You’ve likely seen or heard of at least one of the following:
- A smart luggage trolley at an airport, or a rail or bus station, that’s motor or battery-powered and automatically follows its “owner.”
- A smart cart at a department store, which follows the customer who’s using it.
- A smart luggage bag that’s paired with its owner’s smartphone and automatically follows that person.
These are examples of an “object-following robot.” This project is based on this concept. The robot will be programmed to search for a nearby object and, once found, will follow it.

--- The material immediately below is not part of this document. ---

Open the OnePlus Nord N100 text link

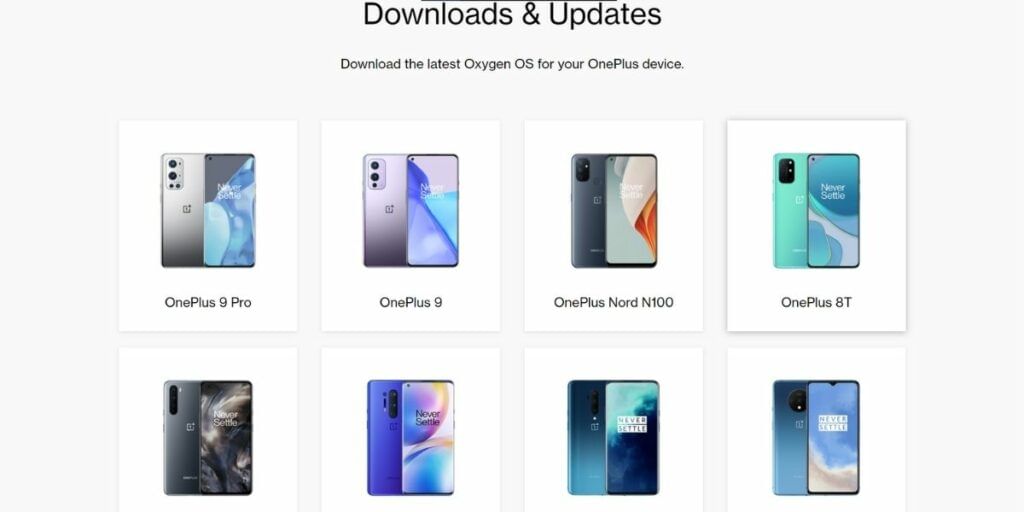[x=614, y=302]
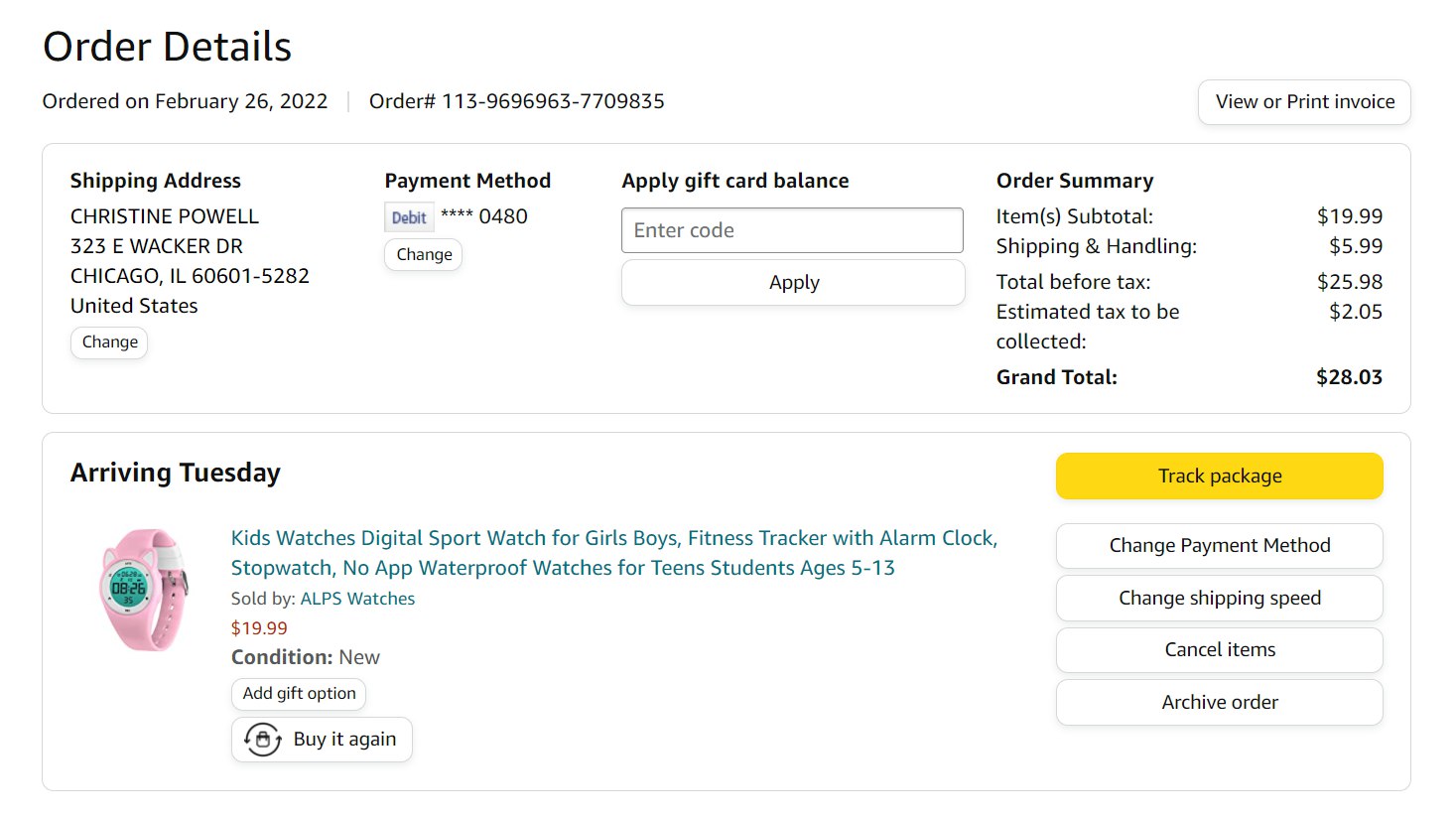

Our robot here uses an ultrasonic distance measurement (UDM) sensor to find an object and measure its distance to it. It employs a servo motor to rotate the UDM sensor and is powered by two DC motors. The controlling circuit of our robot is built using an Arduino Nano board.
Check it out here:
What’s required
Here’s what you’ll need to get started:
1. Wheels
2. DC gear motors (200-300 RPM)
3. Mini DC servo motor
4. L298 dual DC motor driver module
5. Arduino Nano board
6. UDM sensor HC SR04
7. A12 V battery
8. Voltage regulator 7805
9. A UM66 melody tone generator
10. A small 8 ohm speaker
Robot construction
The full robot is built using thin, wooden ply or sheets. Divide the robot into three sections:
1. Base (platform) – houses two DC motors where the wheels are attached. Two additional free wheels are also attached to this base, which all help move the robot in the required direction.
2. Main body – houses the main circuit of the robot and the battery. The servo motor is fixed to the top of this body.
3. Robot head – attached to servo motor shaft and houses the UDM sensor. It can move in different directions.
This figure offers a visual representation of each of the robot’s parts:
After the robot body is completed, let’s build its controlling circuit next.
System block diagram:
As shown in this diagram, the major building blocks of the robot include the:
- UDM sensor HC SR04: used to find a nearby object and measure its distance from the robot
- Dual DC motor driver module L298: used to drive both DC motors, providing the required voltage and current to each one
- LM7805 voltage regulator: used to provide 5V supply to the UDM sensor and power the servo motor via the battery
- UM66 tone generator speaker: generates melodious audio tone through a speaker, which is used to provide the audio output
- Two DC motors: used to drive the robot’s rear wheels, moving the robot forward and backward, as well as left and right
- One servo motor: used to rotate the robot’s head (using the UDM sensor) back and forth (CW and CCW) — from 45 to 135 degrees
- 12 V battery: supplies both DC motors and the motor driver module, as well as the Arduino board
- Arduino Nano development board: the main building block, or brain of the system and software program.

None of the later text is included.